▸ **Exercise directions**
Beginning with the first line, please repeat the entries exactly and end on the line that contains "Kontakt / Presse (92, 1854)".
### Provided data
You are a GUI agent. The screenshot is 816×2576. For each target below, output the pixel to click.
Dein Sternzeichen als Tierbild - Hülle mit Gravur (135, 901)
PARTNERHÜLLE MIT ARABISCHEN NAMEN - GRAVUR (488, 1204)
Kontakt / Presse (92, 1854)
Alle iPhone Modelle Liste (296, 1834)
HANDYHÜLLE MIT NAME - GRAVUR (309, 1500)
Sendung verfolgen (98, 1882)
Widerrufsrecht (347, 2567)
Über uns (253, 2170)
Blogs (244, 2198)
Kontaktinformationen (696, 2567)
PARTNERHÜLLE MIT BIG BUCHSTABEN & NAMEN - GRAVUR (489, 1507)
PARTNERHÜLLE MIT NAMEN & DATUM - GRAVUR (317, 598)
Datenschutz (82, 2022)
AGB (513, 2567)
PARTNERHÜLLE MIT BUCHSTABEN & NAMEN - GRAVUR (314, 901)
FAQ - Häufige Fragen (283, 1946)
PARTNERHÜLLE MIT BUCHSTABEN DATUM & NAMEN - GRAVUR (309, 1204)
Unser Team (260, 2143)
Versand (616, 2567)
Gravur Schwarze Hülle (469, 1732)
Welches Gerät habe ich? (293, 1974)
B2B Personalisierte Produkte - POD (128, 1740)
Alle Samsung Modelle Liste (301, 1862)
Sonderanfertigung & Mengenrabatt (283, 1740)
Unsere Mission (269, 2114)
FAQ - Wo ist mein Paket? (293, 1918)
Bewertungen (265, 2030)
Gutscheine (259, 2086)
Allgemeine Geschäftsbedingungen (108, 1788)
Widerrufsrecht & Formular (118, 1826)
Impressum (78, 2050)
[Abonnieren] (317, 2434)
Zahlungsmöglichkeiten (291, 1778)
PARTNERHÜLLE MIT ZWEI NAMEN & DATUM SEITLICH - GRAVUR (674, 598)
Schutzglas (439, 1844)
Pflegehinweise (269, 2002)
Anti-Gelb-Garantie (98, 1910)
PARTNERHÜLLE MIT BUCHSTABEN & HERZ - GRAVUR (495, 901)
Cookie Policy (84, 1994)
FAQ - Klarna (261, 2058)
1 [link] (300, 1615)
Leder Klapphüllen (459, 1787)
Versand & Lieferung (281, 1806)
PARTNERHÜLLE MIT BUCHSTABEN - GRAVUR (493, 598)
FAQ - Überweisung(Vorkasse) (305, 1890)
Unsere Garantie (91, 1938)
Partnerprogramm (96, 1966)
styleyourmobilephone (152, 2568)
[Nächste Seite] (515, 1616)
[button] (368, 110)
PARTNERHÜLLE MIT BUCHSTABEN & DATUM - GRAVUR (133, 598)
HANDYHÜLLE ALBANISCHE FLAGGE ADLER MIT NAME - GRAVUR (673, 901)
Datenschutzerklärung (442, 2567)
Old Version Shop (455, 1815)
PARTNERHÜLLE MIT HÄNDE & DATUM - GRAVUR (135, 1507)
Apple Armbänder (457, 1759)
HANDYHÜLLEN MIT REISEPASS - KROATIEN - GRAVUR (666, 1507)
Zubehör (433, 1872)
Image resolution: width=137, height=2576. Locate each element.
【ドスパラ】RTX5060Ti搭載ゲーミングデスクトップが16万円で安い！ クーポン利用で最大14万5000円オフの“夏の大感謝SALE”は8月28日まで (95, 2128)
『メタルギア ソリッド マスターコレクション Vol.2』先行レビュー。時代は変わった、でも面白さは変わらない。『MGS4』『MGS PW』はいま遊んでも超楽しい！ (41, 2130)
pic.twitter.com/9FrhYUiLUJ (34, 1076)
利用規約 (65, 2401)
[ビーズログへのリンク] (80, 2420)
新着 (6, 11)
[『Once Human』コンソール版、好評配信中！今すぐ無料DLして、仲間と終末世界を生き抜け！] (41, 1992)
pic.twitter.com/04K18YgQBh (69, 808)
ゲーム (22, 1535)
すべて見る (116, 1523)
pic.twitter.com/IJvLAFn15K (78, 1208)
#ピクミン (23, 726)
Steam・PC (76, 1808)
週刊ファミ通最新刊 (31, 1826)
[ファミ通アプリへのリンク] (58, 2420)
######
▸ **Solution below**
You are a GUI agent. The screenshot is 816×2576. For each target below, output the pixel to click.
Dein Sternzeichen als Tierbild - Hülle mit Gravur (135, 901)
PARTNERHÜLLE MIT ARABISCHEN NAMEN - GRAVUR (488, 1204)
Kontakt / Presse (92, 1854)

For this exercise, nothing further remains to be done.